— Exercise set —
[a] From the passage on Abia State, copy the part that begins with the words containing "These local government" and ends with "and commercial premises)".
[b] According to the passage on Abia State, which rivers are the most important in the state?
[c] Decide whether each statement agrees with the passage on Abia State. Answer yes or no, and quote the words from the passage that decide it.
(i) Abia State covers about 4902 square kilometres.
(ii) The heavy rainfall in the southern portion is intense from November through March.
(iii) Abia State shares about 151 km of boundary with Akwa Ibom State.

— Exercise passage —
──────────
Abia State occupies about 4902 square kilometres. It is bounded on the north and northeast by the states of Enugu for about 25 km, and Ebonyi for 70 km (43 miles), Cross River State for about 52 km (partly across Cross River) and Akwa Ibom State for 151 km (94 miles) to the east and southeast respectively, Rivers State to the south and west for 87 km (54 miles), Imo State and Anambra to the west for to the west in the vicinity of the Imo River for about 18 km and about 104 km respectively. The southernmost part of the State lies within the Niger Delta Swamp Forests, while the rest of the state, lies within the Cross–Niger transition forests. The southern portion gets heavy rainfall of about 2400 mm per year and it is intense between the months of April through October. The most important rivers in Abia State are the Imo and Aba Rivers which flow into the Atlantic Ocean through Akwa Ibom State.

===Administration===

Abia State has 17 local government areas (LGAs), they are:

- Aba North
- Aba South
- Arochukwu
- Bende
- Ikwuano
- Isiala Ngwa North
- Isiala Ngwa South
- Isuikwuato
- Obi Ngwa
- Ohafia
- Osisioma Ngwa
- Ugwunagbo
- Ukwa East
- Ukwa West
- Umuahia North
- Umuahia South
- Umu Nneochi

These local government areas also contain numerous villages.

=== Environmental Issues ===

==== Solid waste ====
Municipal solid waste management (MSWM) deals with the collection, storing, treatment and disposal of solid waste, to ensure that it does not affect humans, living things and the environment at large. There are factors that influence Municipal solid waste generation such as income level, local climatic condition, urbanization and economic development. MSW in Aba, Abia State is classified into;

1. Domestic waste (waste from households, food centers, markets, and commercial premises)
──────────
— Data extract —
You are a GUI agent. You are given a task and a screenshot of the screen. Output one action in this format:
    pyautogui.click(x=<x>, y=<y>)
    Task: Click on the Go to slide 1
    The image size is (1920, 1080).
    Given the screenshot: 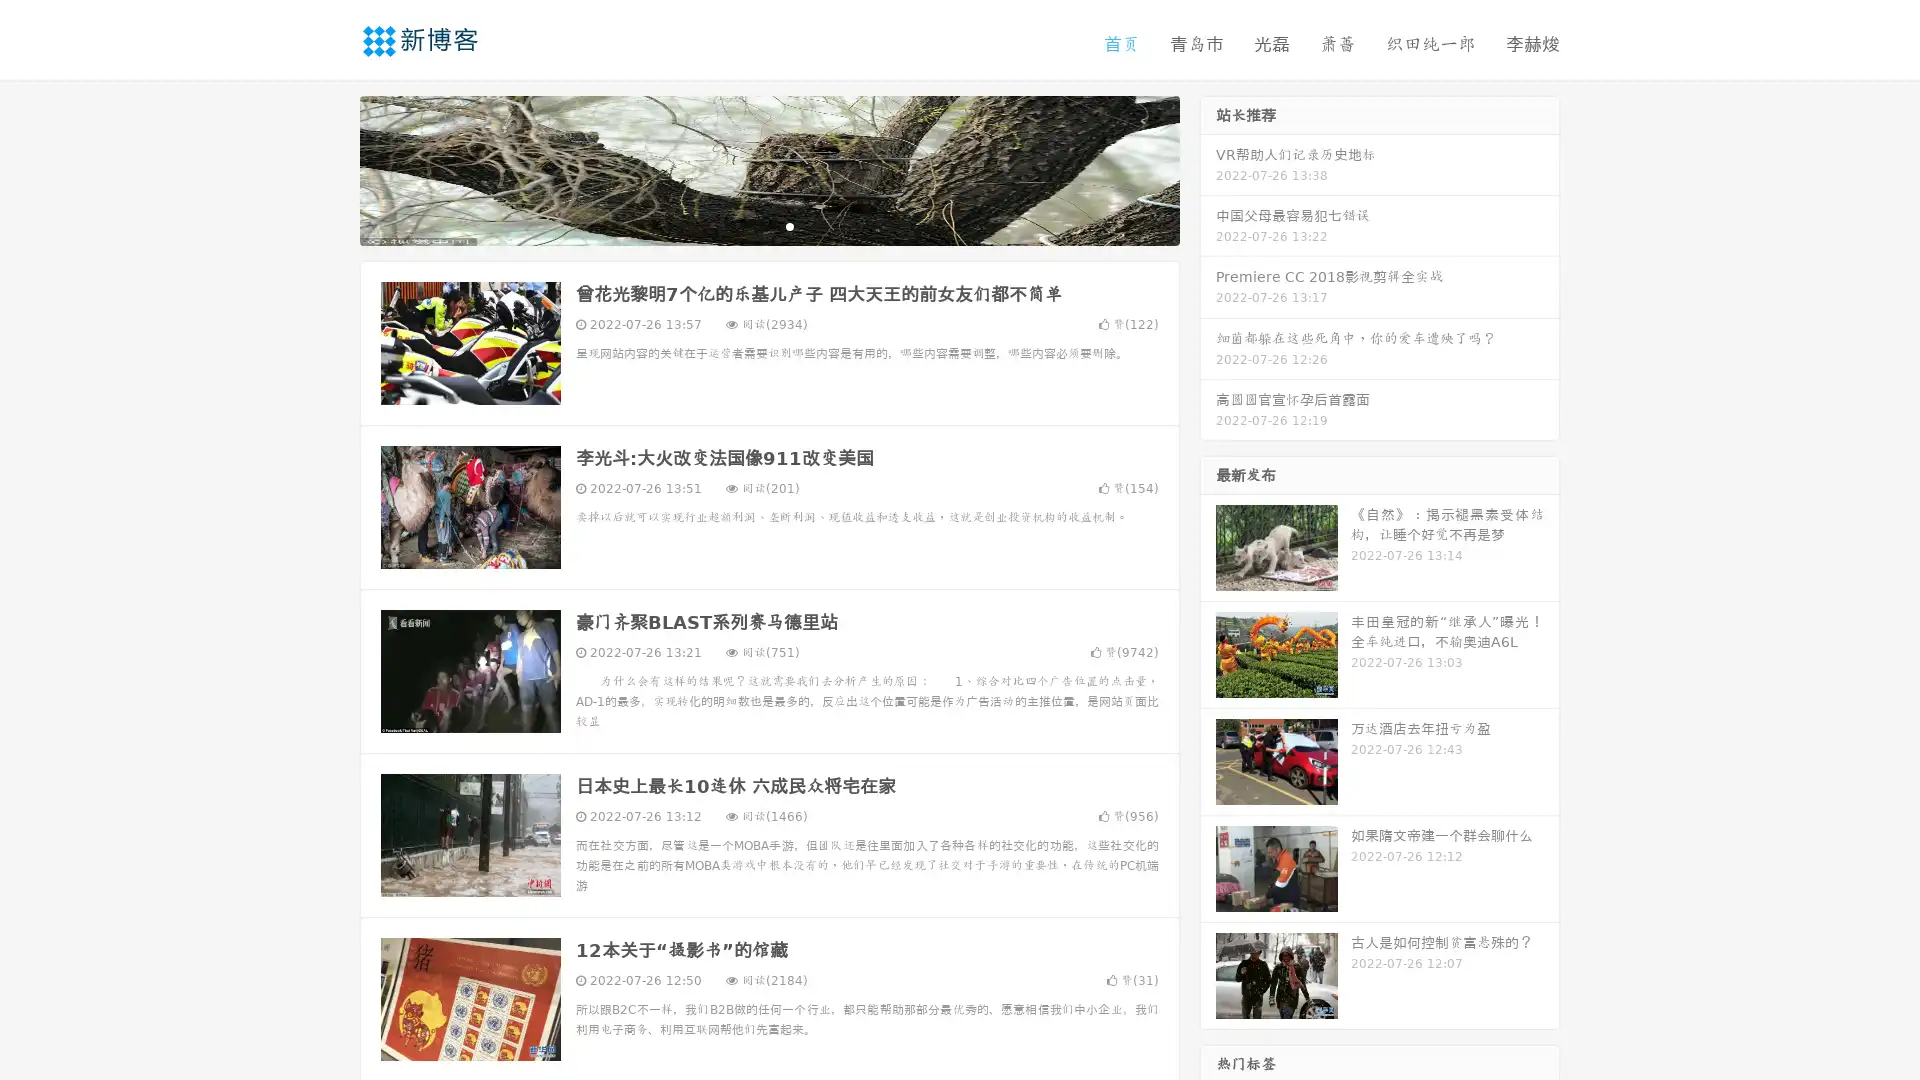 What is the action you would take?
    pyautogui.click(x=748, y=225)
──────────
— Answers below —
[a]
These local government areas also contain numerous villages.

=== Environmental Issues ===

==== Solid waste ====
Municipal solid waste management (MSWM) deals with the collection, storing, treatment and disposal of solid waste, to ensure that it does not affect humans, living things and the environment at large. There are factors that influence Municipal solid waste generation such as income level, local climatic condition, urbanization and economic development. MSW in Aba, Abia State is classified into;

1. Domestic waste (waste from households, food centers, markets, and commercial premises)

[b] The Imo and Aba Rivers.

[c]
(i) Yes: "Abia State occupies about 4902 square kilometres."
(ii) No: "it is intense between the months of April through October"
(iii) Yes: "Akwa Ibom State for 151 km (94 miles)"